Yet writers and directors often seem to forget that these nerds, like every other character on a show, are just that: characters. Just like any characters, they need to be well-rounded. They need to have serious emotional or dramatic needs. Being a nerd can be a part of that need, but it can’t be the sole defining quality. We need to latch on to these characters, to see the world through their eyes, as we’re laughing with or at them.

Enter HBO’s “Silicon Valley,” the newest show from “Office Space” director and “King of the Hill” creator Mike Judge. The show centers around Richard Hendricks (Thomas Middleditch), a young programmer working for what essentially amounts to Google (the show calls the company Hooli) who leaves the company to establish his own start-up. That’s the bare-bones plot of the show, and to say more would give away a large amount of what’s making the show interesting. “Silicon Valley” is a show that strives to take down the vapidity, the ruthlessness, and the often mind-baffling pretension that comes with making it in the tech bubble.

“Silicon Valley” is a show that could have been irritatingly “relevant.” It could have name-dropped tech giants left and right.
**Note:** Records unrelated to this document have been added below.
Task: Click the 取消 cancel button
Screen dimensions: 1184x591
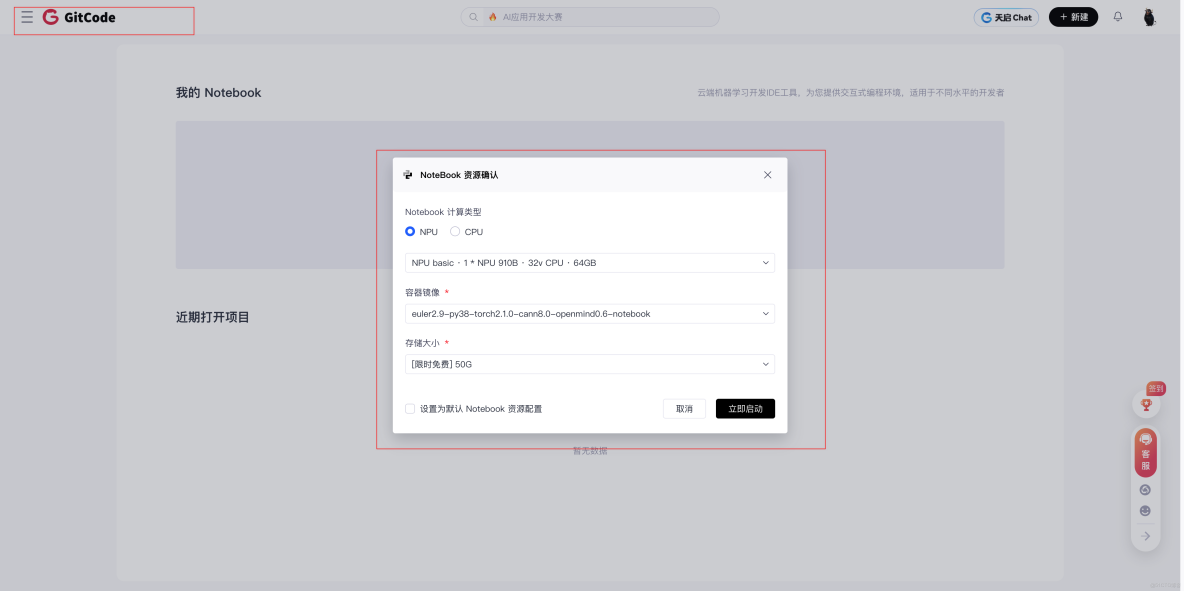Action: pos(684,408)
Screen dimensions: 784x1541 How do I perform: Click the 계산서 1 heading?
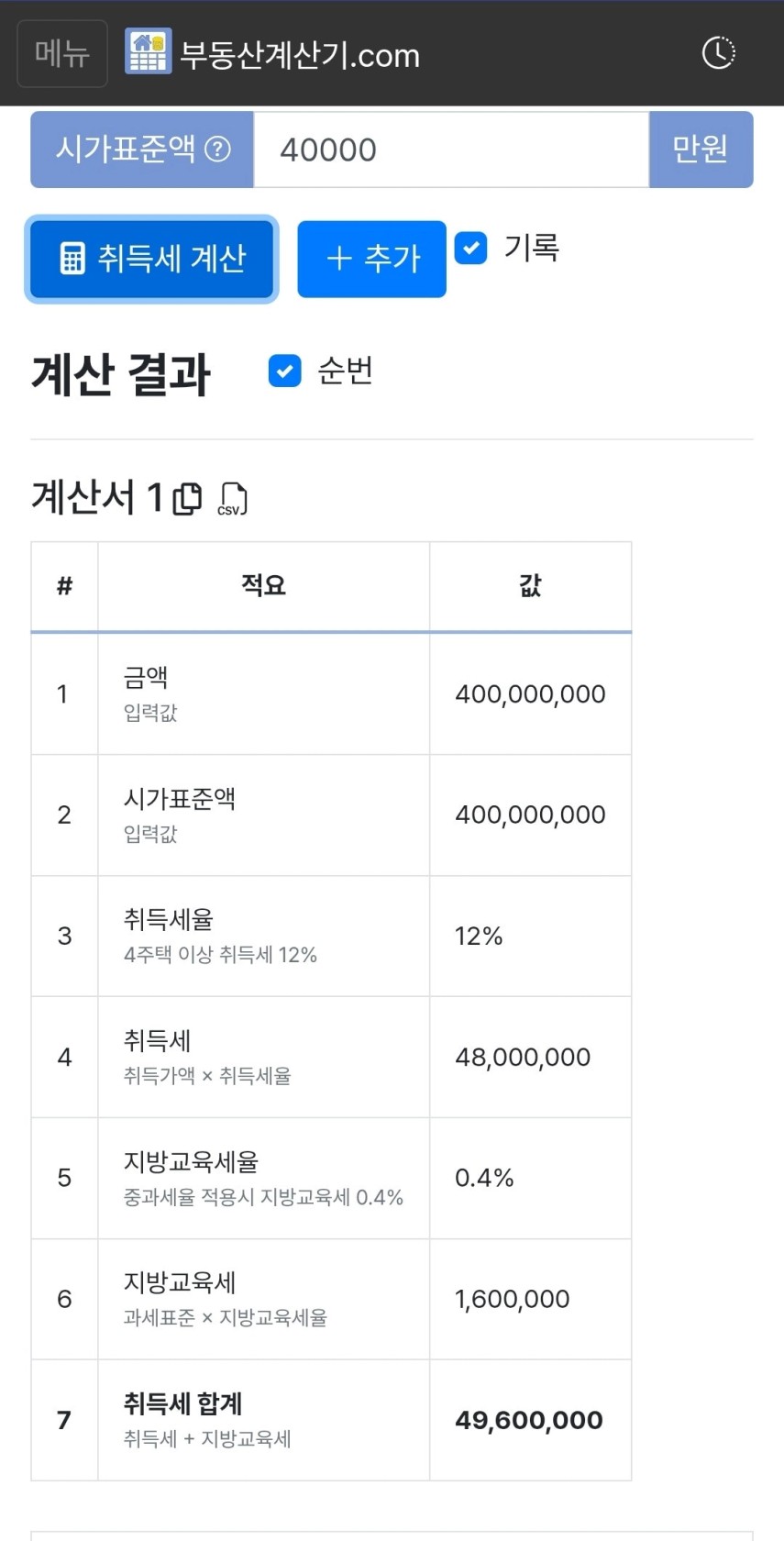point(97,497)
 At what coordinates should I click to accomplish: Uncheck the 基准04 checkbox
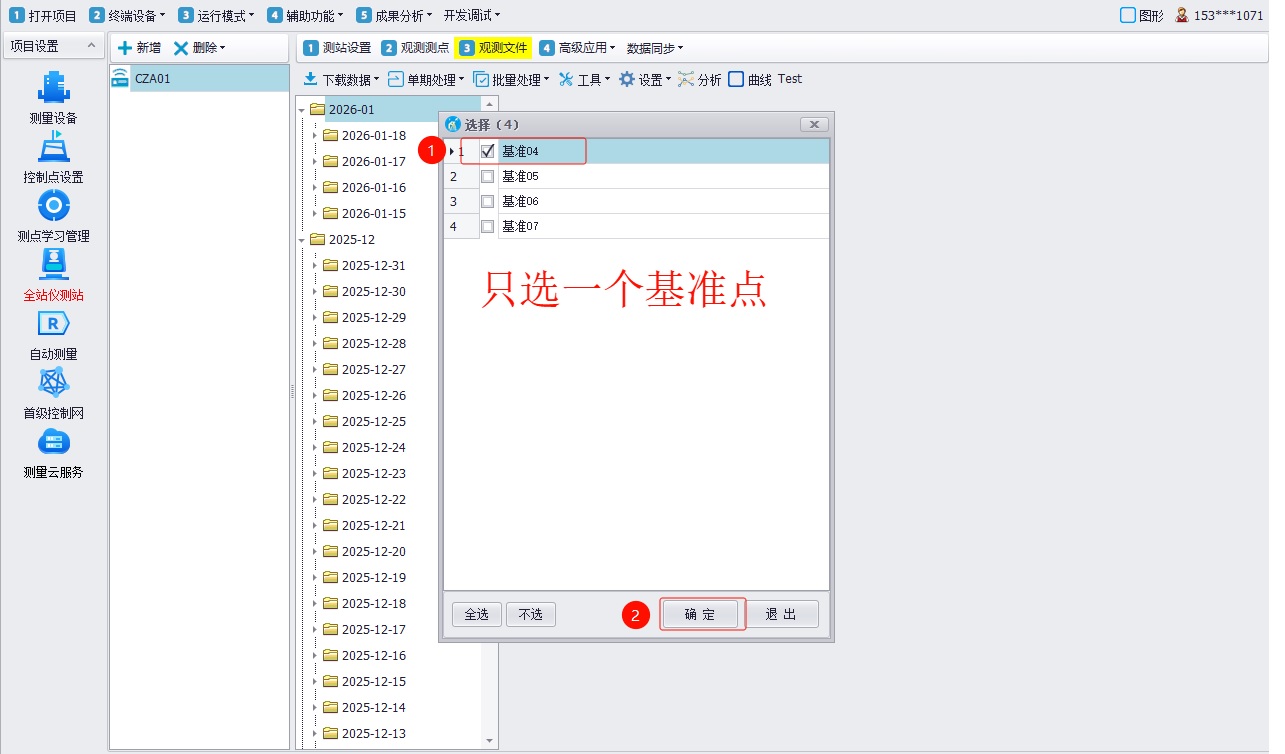tap(488, 151)
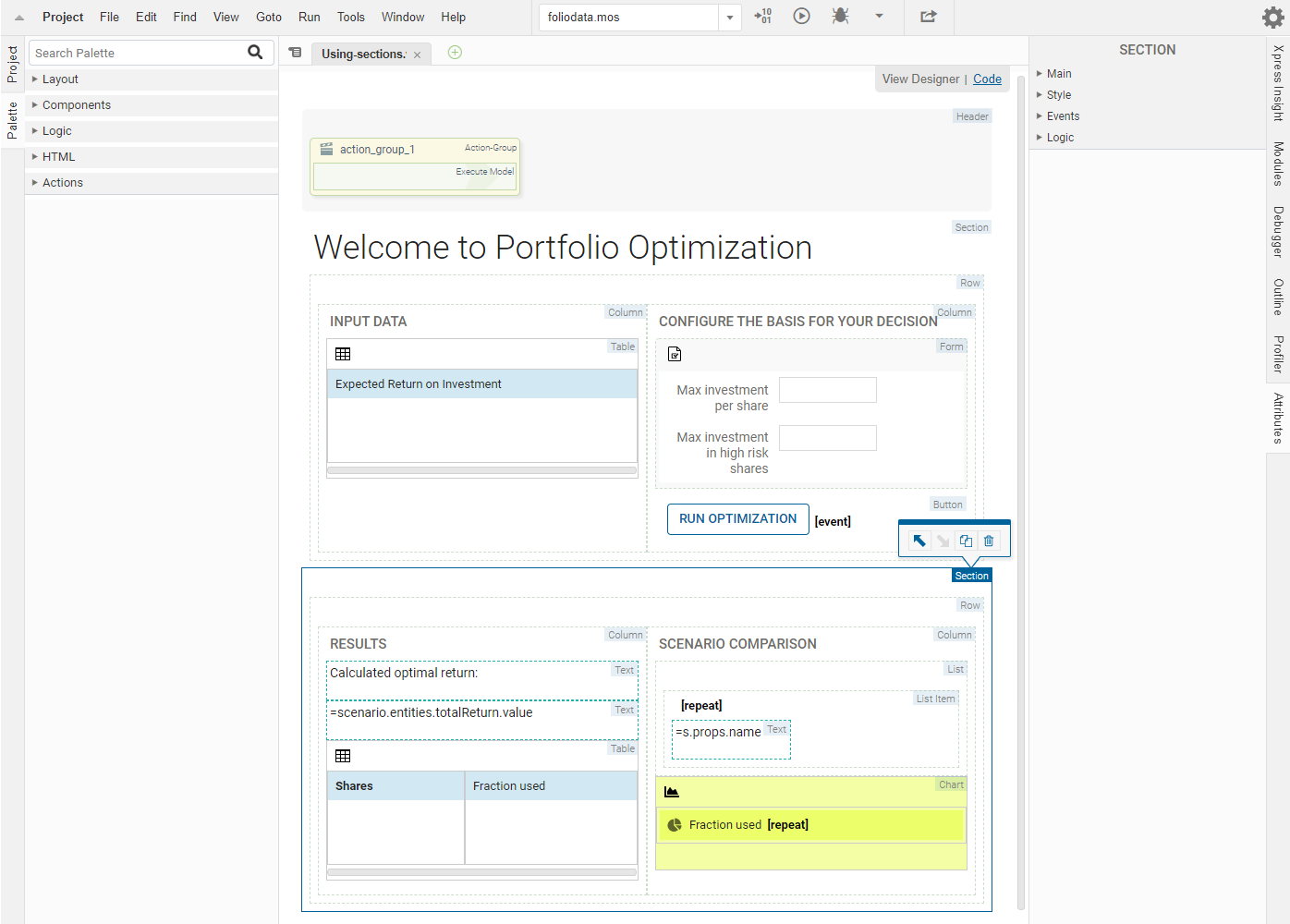Screen dimensions: 1290x924
Task: Expand the Layout palette group
Action: [x=60, y=79]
There could have been an episode on “2048.” But there isn’t. That the show is set in the hub of the tech industry is clearly important to what Judge is trying to do, but it could just as easily be about farming as it could be about Farmville. Like any good comedy, the setting is significant, but it comes down to the characters.
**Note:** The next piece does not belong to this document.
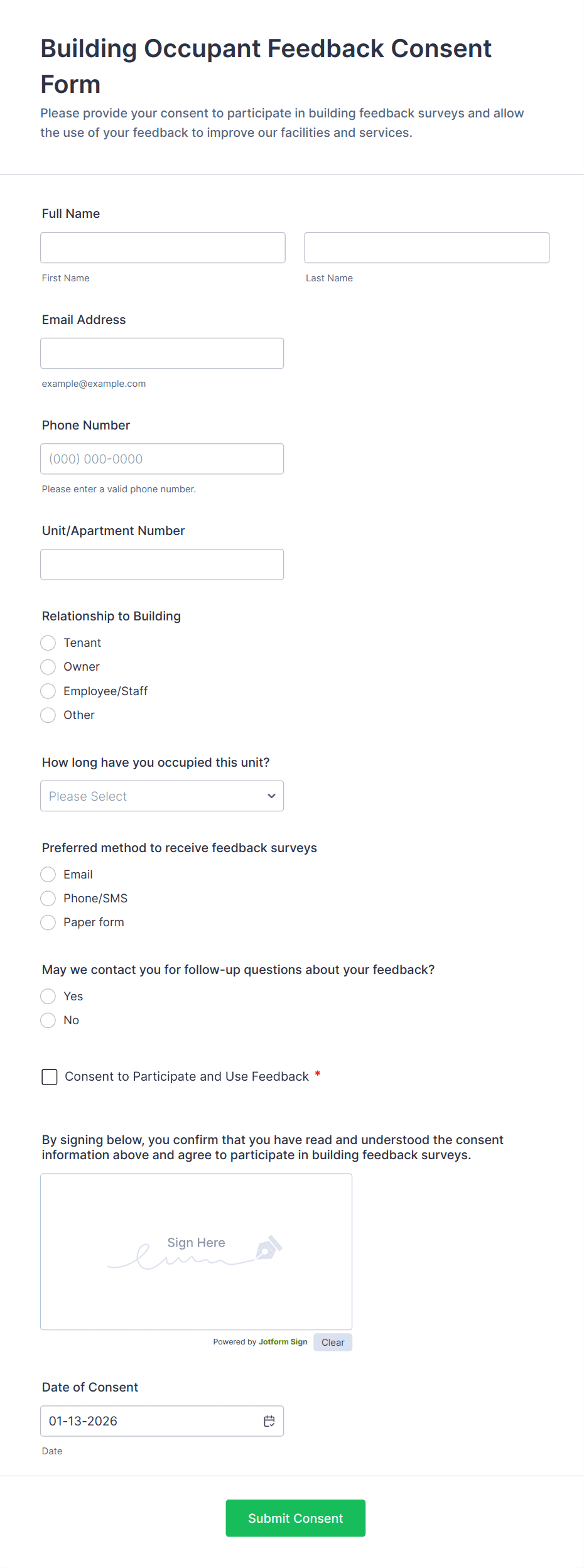Screen dimensions: 584x1568
Task: Click the Phone Number field
Action: click(162, 458)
And these characters are, unsurprisingly, nerds. Even stereotypes. They struggle with social interaction, they have very specific and passionate interests, and yes, they’re uncomfortable with sex. But ultimately, they’re characters that are being explored more as people than as set-pieces. And frankly, they’re funny as hell and rarely at their own expense.
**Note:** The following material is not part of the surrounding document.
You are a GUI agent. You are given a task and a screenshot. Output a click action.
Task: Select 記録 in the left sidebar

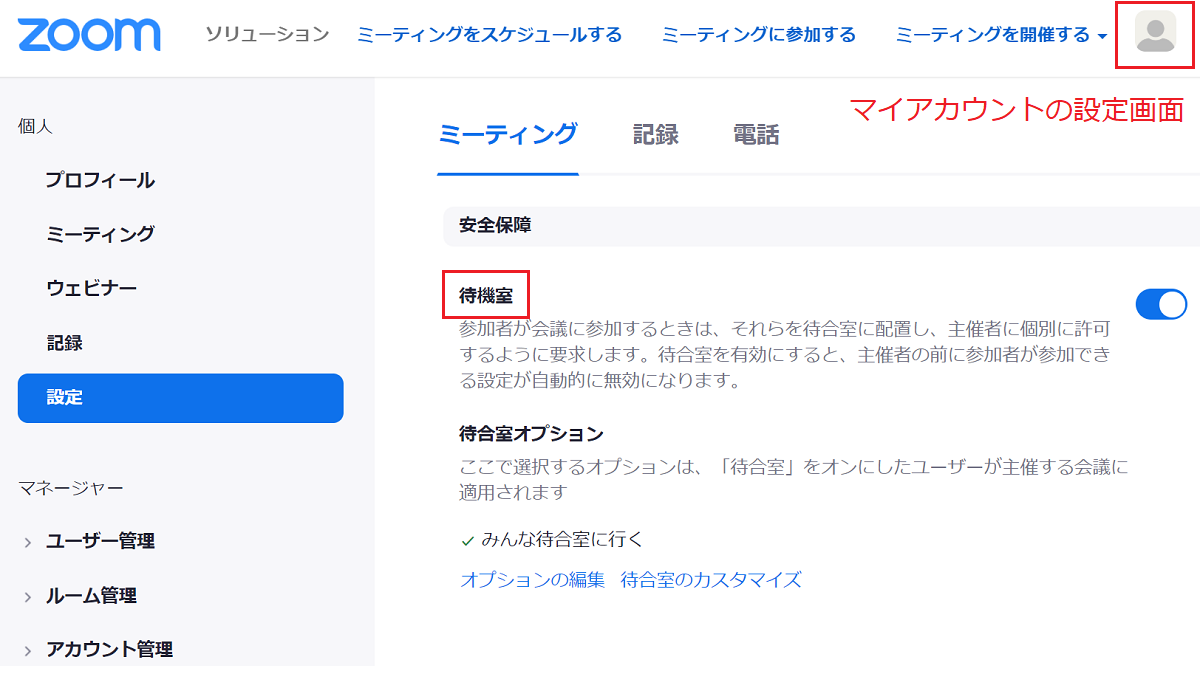[x=65, y=343]
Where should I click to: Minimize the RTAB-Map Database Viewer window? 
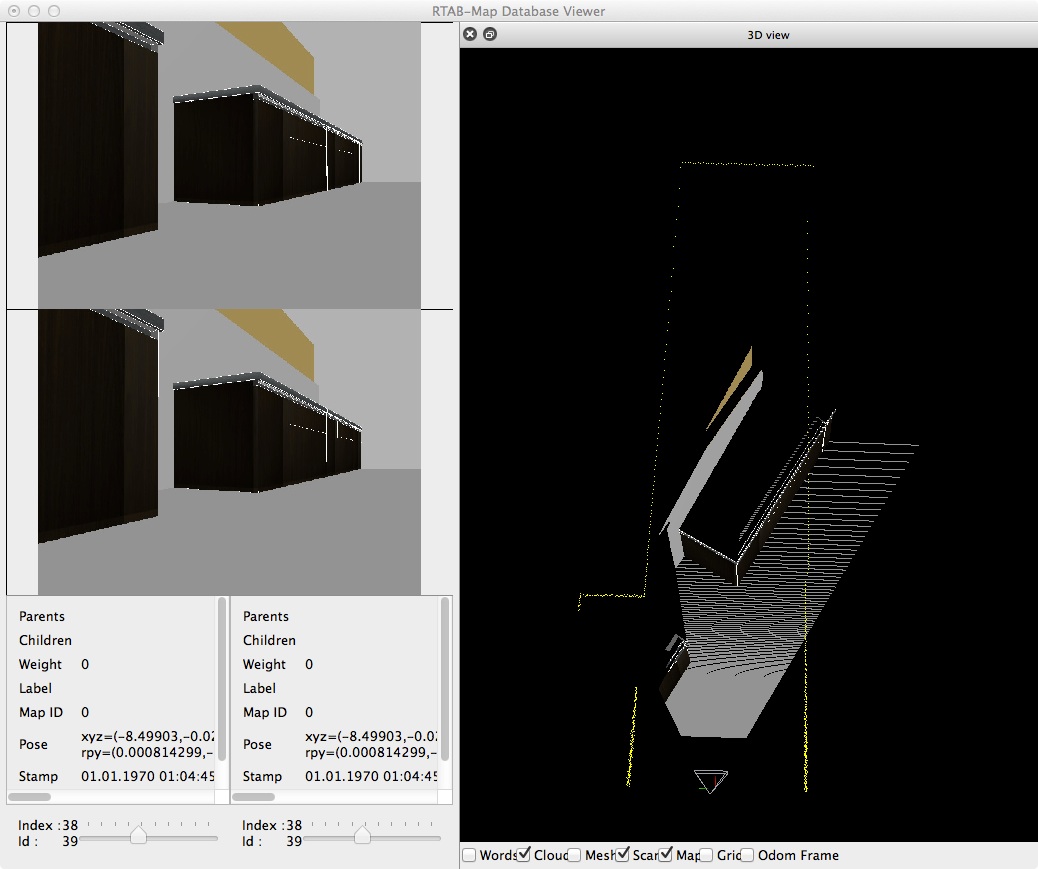click(x=34, y=11)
Kumail Nanjiani of “Portlandia” fame shines in delivering a character that I’d love to see explored further; he’s equally as sarcastic as he is sympathetic. Martin Starr, who viewers may recognize from “Party Down” and “Freaks and Geeks,” is a weird, distant Satanist (I’d like to see the character explored, but maybe not that part). Middleditch portrays Hendricks with an air of quiet anxiety, as he struggles to find confidence but also with how to open a bank account as a corporation rather than an individual. These are all wholly unique, fleshed-out characters, even in only the three episodes that have aired.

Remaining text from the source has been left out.